Later that afternoon, Shirley sat in his small bedroom at Green Gables and wrote an account of the day to Rilla.

"It was such a dreadful feeling, facing all those shining little faces, all expecting me to say something brilliant," he wrote, sitting comfortably at his own desk beneath a window facing out toward the Haunted Wood. "I really thought I was going to horribly embarrass myself by fainting or running away—wouldn't that have made a story for all the gossips!—but then I just imagined I was Mother, and the words came together. Once I got past the first few moments I was myself again, but oh Rilla, you cannot imagine how I felt at first—me, sturdy, sensible Shirley Blythe, who didn't even think he had nerves!

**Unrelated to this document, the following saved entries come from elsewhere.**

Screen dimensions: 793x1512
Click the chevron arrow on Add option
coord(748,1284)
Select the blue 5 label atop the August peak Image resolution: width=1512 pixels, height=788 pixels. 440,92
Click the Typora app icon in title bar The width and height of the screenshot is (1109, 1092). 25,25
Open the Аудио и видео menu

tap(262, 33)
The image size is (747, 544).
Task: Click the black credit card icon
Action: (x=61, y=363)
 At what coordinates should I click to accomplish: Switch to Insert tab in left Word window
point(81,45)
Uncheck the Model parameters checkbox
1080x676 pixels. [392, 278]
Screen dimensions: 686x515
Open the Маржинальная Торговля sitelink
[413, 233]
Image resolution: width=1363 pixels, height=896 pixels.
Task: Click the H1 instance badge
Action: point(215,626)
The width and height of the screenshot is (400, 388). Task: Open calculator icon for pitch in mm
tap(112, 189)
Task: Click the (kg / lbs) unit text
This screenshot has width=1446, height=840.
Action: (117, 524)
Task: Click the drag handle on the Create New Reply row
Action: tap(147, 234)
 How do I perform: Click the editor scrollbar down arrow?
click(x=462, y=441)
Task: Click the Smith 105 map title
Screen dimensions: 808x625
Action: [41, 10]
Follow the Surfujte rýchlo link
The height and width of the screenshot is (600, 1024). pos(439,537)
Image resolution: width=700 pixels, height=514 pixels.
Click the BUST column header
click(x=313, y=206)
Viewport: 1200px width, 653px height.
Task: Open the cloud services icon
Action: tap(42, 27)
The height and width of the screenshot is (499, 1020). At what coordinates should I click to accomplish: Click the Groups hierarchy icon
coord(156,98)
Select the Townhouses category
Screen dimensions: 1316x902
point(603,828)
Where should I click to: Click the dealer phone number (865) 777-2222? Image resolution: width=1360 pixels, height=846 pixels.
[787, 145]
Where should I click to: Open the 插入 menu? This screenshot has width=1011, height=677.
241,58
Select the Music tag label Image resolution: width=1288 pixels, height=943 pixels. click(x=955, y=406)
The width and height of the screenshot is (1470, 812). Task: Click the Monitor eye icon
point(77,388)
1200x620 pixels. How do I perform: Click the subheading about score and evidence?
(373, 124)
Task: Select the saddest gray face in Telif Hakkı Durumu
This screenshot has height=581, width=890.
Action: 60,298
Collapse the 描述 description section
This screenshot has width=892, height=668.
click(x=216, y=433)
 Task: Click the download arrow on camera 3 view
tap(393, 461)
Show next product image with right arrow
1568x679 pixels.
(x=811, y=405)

"I think the year is going to go well, though, although it is hard to tell after just one day. Most of the children are fairly well-behaved and reasonably intelligent. There are one or two I've discovered that are remarkably stupid, one being the youngest daughter of Mother's old nemesis, Josie Pye. Her name is Annabelle—heavy emphasis on the belle—and she is as vain and coquettish a thirteen-year-old as one would ever hope not to meet. She makes eyes at all the boys, except Robert Keith, because he thinks she's 'dumb' and refuses to help her cheat on her tests. The other amazingly brainless student is Richie Andrews. Thank all the gods that ever were that Mother didn't marry Billy Andrews! Today, when I asked Richie to define 'indecorous,' he blinked his big, round eyes and said 'something that wasn't decorated!' I tell you, Rilla, it took all my resolve to keep a straight face.

"But most of the students are likeable enough. The Keiths, of course, are darling. Young Fred Wright's two children are not brilliant, but solid and dependable, just like their father. Young Fred was awfully grown-up by the time you came along, Rilla, but I remember him as being too old to play with us, but always kind and jolly just the same. His youngest daughter, little Diana, is very sweet-hearted. She's only six, you know, and the exact image of Anne Cordelia: already tall for her age, slender, dark curly hair and rosy cheeks, and darling little dimples. Aunt Millie told me that young Fred wanted to go the war with Jack, but he had to stay home and take care of his family and the farm. It ate him up when Jack came home so badly wounded. Anne Cordelia, of course, lives on the mainland now with her family, and Jack seems a perpetual bachelor, so there aren't many students from Mother's old circle of friends—just little Diana and Martin Wright, Robert and Mary, and Julia and Bella Fletcher, daughters of Mother's chum Julia Fletcher nee Bell. The rest are mainly from people she at least knew. I've even got Jake Donnell's son in my class! Both his parents agree on his name, though, (Eddie), so at least I won't have any difficulties that way. Of course, Sloanes and Andrews' abound, but that was only to be expected. All in all, Rilla, I don't think I'll mind teaching. After class today, Mary looked up at me and said, 'Uncle Shirley, will you stay and be our teacher forever?' It's very hard to be anything but hopeful with a response like that."

Shirley finished the letter and looked out the window, chin held up in one firm hand as he gazed at the early evening sun tinting the tops of the spruce trees with crimson and gold. Normally his letters were as brief and straightforward as his conversation, but he knew the family would want all the gossip from Avonlea, so he had let himself go a bit. It wouldn't happen again.

He slid the letter into an envelope and set to work preparing his next day's lesson plan.